By Dr Angus Hayes
About the author
Dr Angus Hayes is an Australian ICU registrar who recently spent time in Norway observing anaesthetic protocols and practices. In this article he examines recently published data, to compare Australian anaesthetic norms against those seen in Norway.
I walk into the OT…*BEEP* *BEEP* *BEEP*. The scents and sounds are familiar (although the language certainly proves foreign and challenging). The patient is supine. The anaesthetic machine whirs and beeps. The hustle and bustle of nurses and surgeons hurrying around the theatre makes me feel at home. One element though, is missing. The anaesthetist. I approach the anaesthetic nurse – helpfully identified by an ever-present rainbow lanyard detailing the major drugs used for paralysis, hypnosis, and analgesia. “Hvor er anestesilegen?”. I ask the nurse where the anaesthetist is. The nurse hears my bumbling, broken Norwegian and replies in English, “Oh there’s no anaesthetist for this case. It’s elective and the patient is low-risk so I run the case myself. If anything goes wrong I just hit the emergency buzzer, and the anaesthetist overseeing our group of theatres will come and assist”. My brain is spinning. Anaesthesia without an anaesthetist? This can’t be. Never during my time as an anaesthetic intern or medical student back home in Australia had I ever seen anything like this. How can a patient be put to sleep, paralysed, and operated on, without a specialist anaesthetist overseeing their care? I quickly learn that this is indeed the norm in Norway (and for other parts of Europe, apparently). Multiple cases run by multiple anaesthetic nurses with just a single anaesthetic consultant on-call for any deviations from the norm or emergencies.
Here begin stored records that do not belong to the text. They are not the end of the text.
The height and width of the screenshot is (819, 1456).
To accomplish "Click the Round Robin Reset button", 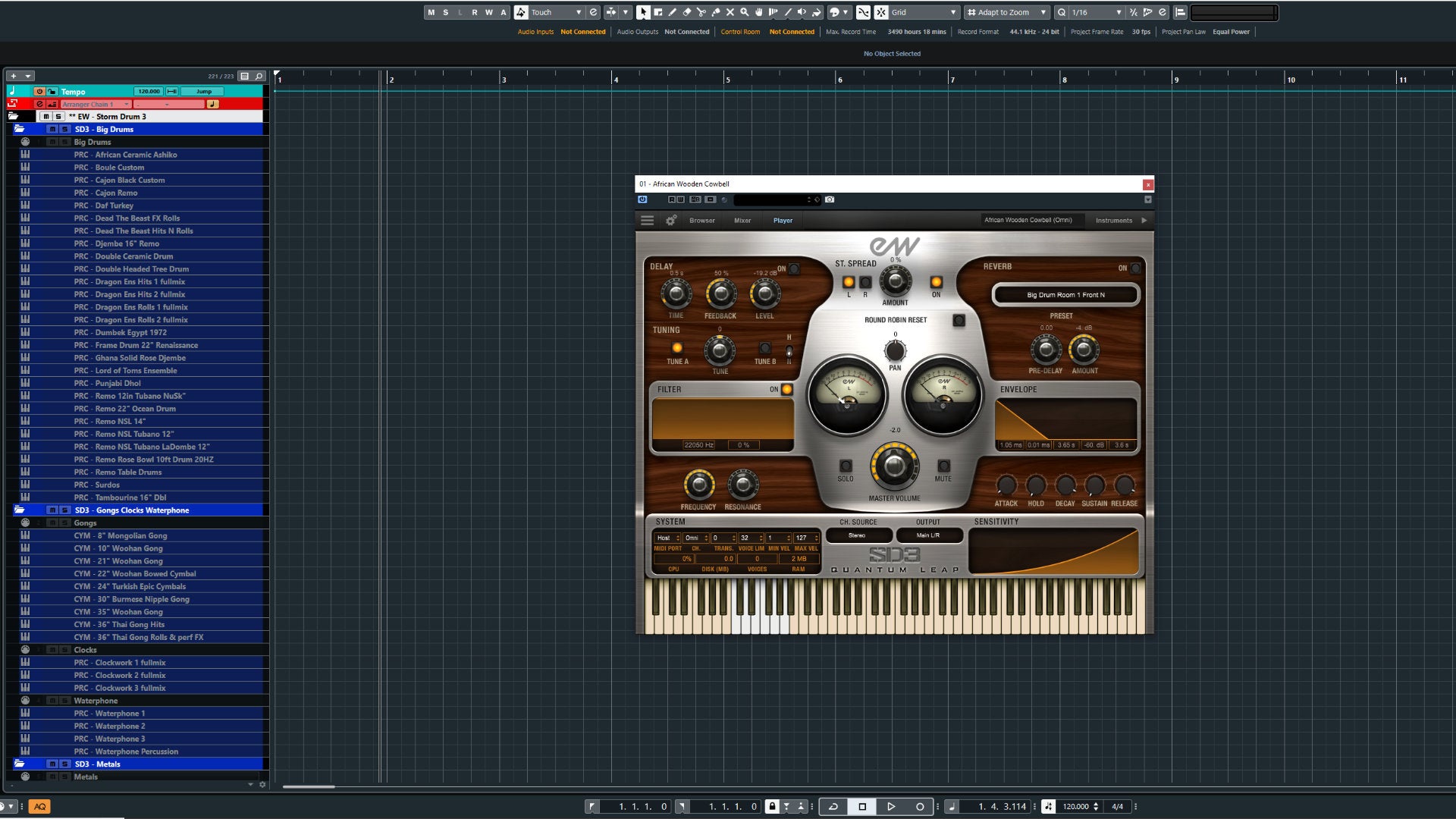I will tap(956, 319).
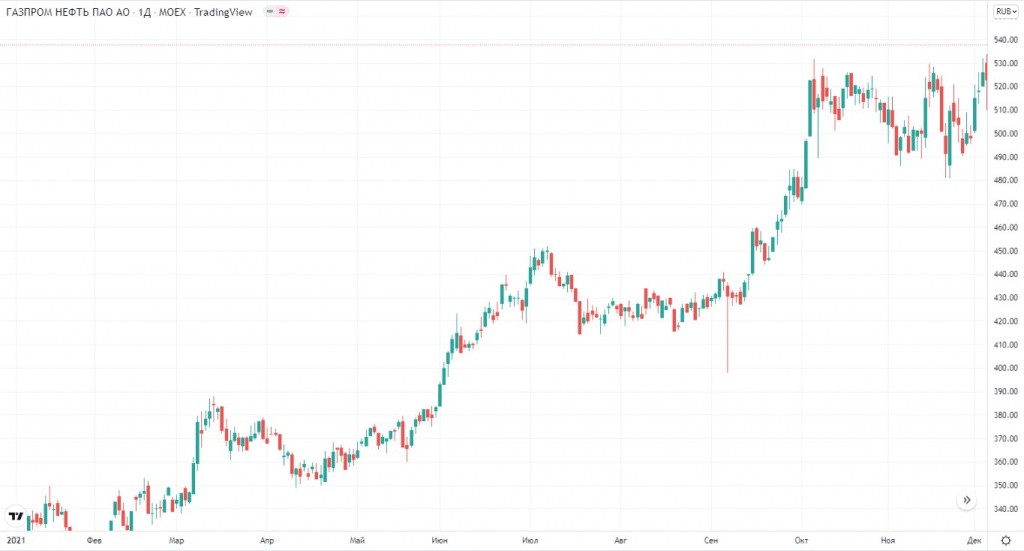This screenshot has height=551, width=1024.
Task: Click the 400.00 price scale label
Action: click(1004, 369)
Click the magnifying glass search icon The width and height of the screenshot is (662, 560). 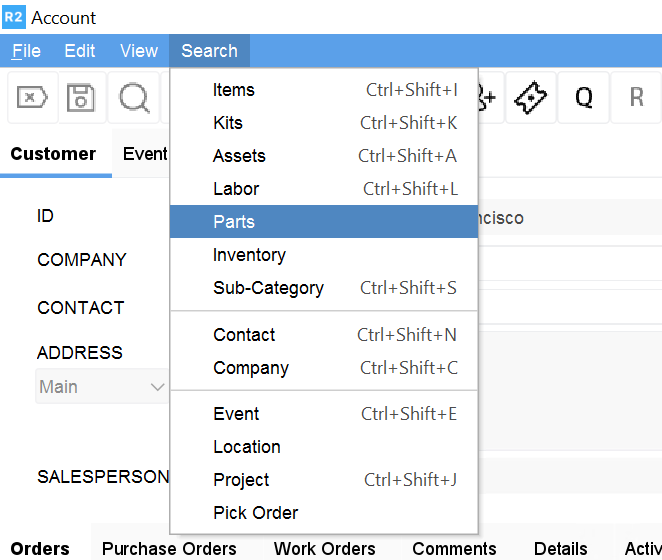tap(134, 97)
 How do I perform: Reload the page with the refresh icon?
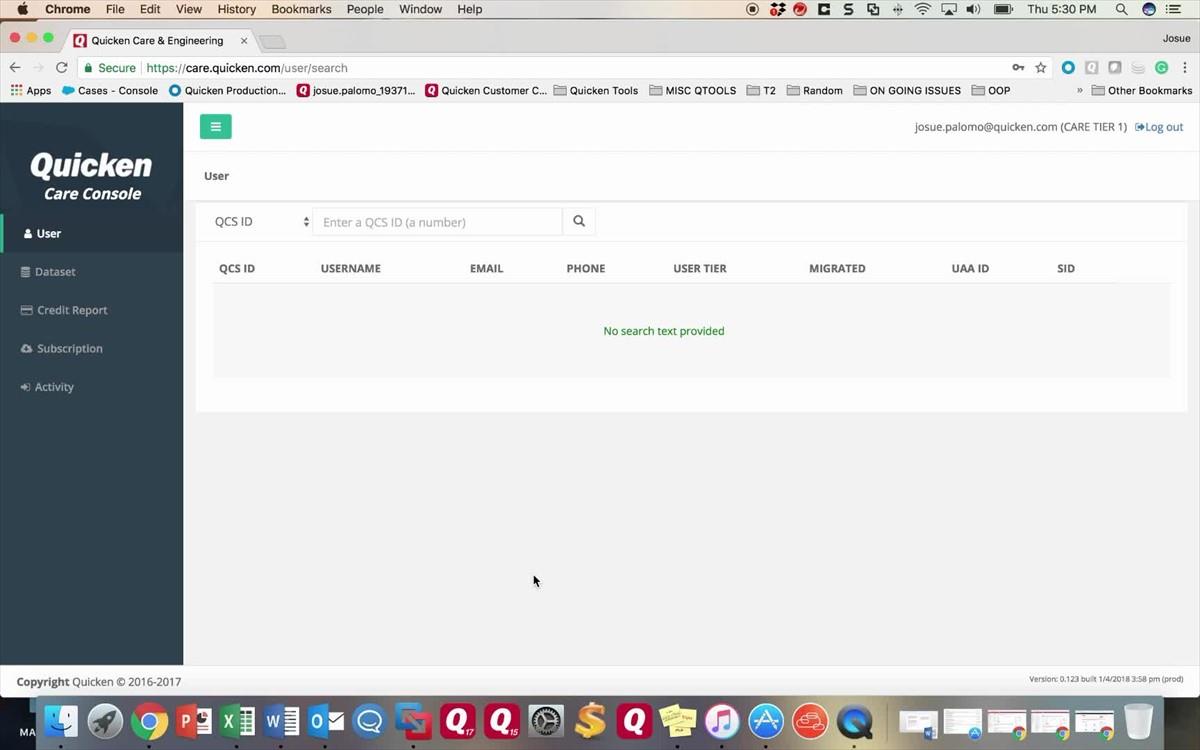pyautogui.click(x=62, y=68)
This was certainly unusual and foreign to me, but one could easily envision the financial benefit of this system, and it did seem to work well…or did it?
Does an absent anaesthetist make for a compromised anaesthetic? Fortuitously, a recent JAMA article aimed to answer exactly this question. “Association of Anesthesiologist Staffing Ratio With Surgical Patient Morbidity and Mortality” (Burns et al., 2022) is a retrospective, matched cohort study consisting of major noncardiac inpatient surgical procedures performed from January 1, 2010, to October 31, 2017 that was conducted in 23 US hospitals. A total of 866,453 adult patients were included. Patients were grouped by anaesthetist to patient ratios. Group 1 had a 1:1 ratio, group 2 had a 1:2 ratio, group 3 had a 1:3 ratio, group 4 had a 1:4 ratio. The measured outcomes were: 30-day mortality, and any one of 6 major surgical morbidities (cardiac, respiratory, gastrointestinal, urinary, bleeding, or infectious complications). Burns and their team subsequently found that increasing anaesthetist coverage responsibilities was associated with an increase in risk-adjusted surgical patient morbidity and mortality. Groups were batched, and when comparing groups 1-2 against groups 3-4, an increase in risk-adjusted mortality and morbidity of 14% was seen (95%CI; P<.001). Note that we see a higher mortality in the 1:1 staffing ratio group when compared to the 1:1-2 and 1:2-3 ratio groups. Burns et al postulate that this is likely due to either: 1:1 ratio cases having higher acuity and therefore higher inherent risk of mortality, OR low institutional case-loads leading to idle clinicians and lack of appropriate attention.
Nonetheless, we see above a clear correlation between increasing anaesthetist coverage, and increased risk of patient morbidity and mortality during non-cardiac inpatient surgical procedures. But what can we expect to gain from a system set up in this way? Financial savings and reduction in clinician workload are both important considerations that we must keep front of mind when trying to justify a system as described above. Burns et al postulate that there is a likely significant reduction in financial costs, and in clinician workload and subsequent fatigued-induced errors when such a system is utilised. Further data investigating the quantitative outcomes here are lacking and represent an area for further research.
To surmise, this author suggests that despite the increase in mortality and morbidity seen when anaesthetists are not present in the operating theatre, there are tangible financial benefits which may outweigh this burden. Further research could aim to compare associations between hospital-wide mortality and the varying levels of financial burden induced by high and low anaesthetist staffing levels at these respective institutions.